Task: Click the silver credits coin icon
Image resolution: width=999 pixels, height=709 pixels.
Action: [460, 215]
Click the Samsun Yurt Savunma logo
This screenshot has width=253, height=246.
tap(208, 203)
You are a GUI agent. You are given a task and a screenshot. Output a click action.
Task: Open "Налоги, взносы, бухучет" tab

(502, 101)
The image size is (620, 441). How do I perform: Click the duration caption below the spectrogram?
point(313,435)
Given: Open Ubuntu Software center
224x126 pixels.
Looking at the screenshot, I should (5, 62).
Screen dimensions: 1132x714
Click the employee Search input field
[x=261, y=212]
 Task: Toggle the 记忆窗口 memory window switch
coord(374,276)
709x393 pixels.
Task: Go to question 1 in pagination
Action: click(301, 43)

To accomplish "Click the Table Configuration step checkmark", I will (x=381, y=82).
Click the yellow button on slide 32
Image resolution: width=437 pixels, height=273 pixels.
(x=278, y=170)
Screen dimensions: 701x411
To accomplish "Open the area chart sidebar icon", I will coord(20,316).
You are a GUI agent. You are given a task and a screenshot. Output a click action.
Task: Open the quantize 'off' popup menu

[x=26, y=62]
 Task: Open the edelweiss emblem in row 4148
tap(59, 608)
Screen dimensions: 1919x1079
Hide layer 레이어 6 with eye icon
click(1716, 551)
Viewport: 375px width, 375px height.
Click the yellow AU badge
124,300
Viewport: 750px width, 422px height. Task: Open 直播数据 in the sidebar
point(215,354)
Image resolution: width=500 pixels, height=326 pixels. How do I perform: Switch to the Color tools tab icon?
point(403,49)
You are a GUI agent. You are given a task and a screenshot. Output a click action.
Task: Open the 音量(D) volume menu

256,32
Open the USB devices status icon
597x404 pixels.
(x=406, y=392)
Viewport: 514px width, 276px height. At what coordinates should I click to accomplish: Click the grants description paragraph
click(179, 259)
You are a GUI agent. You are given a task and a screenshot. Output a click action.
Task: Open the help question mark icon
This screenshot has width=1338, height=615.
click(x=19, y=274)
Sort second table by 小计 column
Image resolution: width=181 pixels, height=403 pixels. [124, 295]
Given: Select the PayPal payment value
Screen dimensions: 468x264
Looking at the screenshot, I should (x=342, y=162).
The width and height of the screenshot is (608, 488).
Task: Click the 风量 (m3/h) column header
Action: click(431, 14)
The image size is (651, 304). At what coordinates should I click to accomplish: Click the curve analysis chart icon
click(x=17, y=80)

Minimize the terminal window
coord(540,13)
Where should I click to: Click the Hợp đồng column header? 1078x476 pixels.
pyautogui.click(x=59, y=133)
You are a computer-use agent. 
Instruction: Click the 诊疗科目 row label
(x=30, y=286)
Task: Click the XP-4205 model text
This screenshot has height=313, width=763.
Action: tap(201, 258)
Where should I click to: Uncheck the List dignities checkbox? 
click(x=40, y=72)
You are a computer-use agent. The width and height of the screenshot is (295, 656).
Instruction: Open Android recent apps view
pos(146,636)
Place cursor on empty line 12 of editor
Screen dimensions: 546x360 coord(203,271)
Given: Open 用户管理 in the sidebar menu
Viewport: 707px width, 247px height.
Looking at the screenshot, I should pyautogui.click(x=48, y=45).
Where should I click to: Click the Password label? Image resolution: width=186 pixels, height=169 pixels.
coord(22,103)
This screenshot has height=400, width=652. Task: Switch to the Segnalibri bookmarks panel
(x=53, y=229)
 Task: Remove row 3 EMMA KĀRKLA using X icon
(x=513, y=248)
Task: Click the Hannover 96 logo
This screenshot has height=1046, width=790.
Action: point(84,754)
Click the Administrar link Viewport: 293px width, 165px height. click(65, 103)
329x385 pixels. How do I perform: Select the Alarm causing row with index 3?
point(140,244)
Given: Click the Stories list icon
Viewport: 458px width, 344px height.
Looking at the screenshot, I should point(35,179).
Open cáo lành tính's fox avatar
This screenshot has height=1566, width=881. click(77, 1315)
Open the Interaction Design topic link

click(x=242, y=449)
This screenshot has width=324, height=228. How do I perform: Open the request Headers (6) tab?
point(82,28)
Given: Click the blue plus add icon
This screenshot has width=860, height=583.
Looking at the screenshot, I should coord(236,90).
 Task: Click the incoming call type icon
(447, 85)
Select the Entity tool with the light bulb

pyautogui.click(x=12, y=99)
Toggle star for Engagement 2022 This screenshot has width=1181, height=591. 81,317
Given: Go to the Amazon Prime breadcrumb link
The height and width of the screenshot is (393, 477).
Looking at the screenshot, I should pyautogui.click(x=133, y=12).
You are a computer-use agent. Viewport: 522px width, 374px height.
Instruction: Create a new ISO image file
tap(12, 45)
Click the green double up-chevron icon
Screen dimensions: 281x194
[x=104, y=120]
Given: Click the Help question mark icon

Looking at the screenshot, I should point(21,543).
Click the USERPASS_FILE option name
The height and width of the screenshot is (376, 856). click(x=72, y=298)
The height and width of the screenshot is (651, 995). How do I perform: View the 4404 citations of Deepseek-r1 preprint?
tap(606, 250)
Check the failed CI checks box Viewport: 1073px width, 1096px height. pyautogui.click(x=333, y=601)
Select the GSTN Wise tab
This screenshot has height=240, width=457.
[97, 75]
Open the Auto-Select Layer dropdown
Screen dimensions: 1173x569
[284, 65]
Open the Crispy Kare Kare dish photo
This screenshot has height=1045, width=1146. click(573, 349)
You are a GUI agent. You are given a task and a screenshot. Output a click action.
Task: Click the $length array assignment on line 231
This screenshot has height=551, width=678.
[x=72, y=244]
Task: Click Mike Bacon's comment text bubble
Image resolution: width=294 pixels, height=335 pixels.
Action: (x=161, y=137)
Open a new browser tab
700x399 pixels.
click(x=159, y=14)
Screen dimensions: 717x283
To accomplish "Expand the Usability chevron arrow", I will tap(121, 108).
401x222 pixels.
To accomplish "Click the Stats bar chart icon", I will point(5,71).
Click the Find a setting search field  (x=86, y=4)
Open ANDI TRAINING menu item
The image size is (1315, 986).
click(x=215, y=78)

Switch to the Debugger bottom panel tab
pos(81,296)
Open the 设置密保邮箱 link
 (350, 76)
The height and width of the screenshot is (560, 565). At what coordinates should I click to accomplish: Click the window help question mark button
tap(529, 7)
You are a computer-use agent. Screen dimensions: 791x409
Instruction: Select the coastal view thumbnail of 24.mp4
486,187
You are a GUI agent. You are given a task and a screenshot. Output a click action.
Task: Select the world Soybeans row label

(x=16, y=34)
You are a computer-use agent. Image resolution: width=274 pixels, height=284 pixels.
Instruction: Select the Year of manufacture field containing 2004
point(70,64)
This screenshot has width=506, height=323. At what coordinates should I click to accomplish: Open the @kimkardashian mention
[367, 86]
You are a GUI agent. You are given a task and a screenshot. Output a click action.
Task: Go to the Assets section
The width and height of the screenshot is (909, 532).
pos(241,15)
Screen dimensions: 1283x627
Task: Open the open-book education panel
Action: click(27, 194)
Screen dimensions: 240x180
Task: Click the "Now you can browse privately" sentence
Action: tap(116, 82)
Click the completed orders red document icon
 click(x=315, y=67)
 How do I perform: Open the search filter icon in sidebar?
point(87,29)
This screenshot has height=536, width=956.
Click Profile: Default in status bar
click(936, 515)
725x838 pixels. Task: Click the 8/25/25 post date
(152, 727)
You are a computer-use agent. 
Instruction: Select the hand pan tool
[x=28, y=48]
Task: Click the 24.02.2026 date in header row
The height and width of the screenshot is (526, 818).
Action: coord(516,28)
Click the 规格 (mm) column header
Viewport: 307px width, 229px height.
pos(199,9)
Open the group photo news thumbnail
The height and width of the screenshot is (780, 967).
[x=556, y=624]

----

## Problem to solve
Using the entries, state how many of their lines hold "text"; give the number and no more.

## Written response
2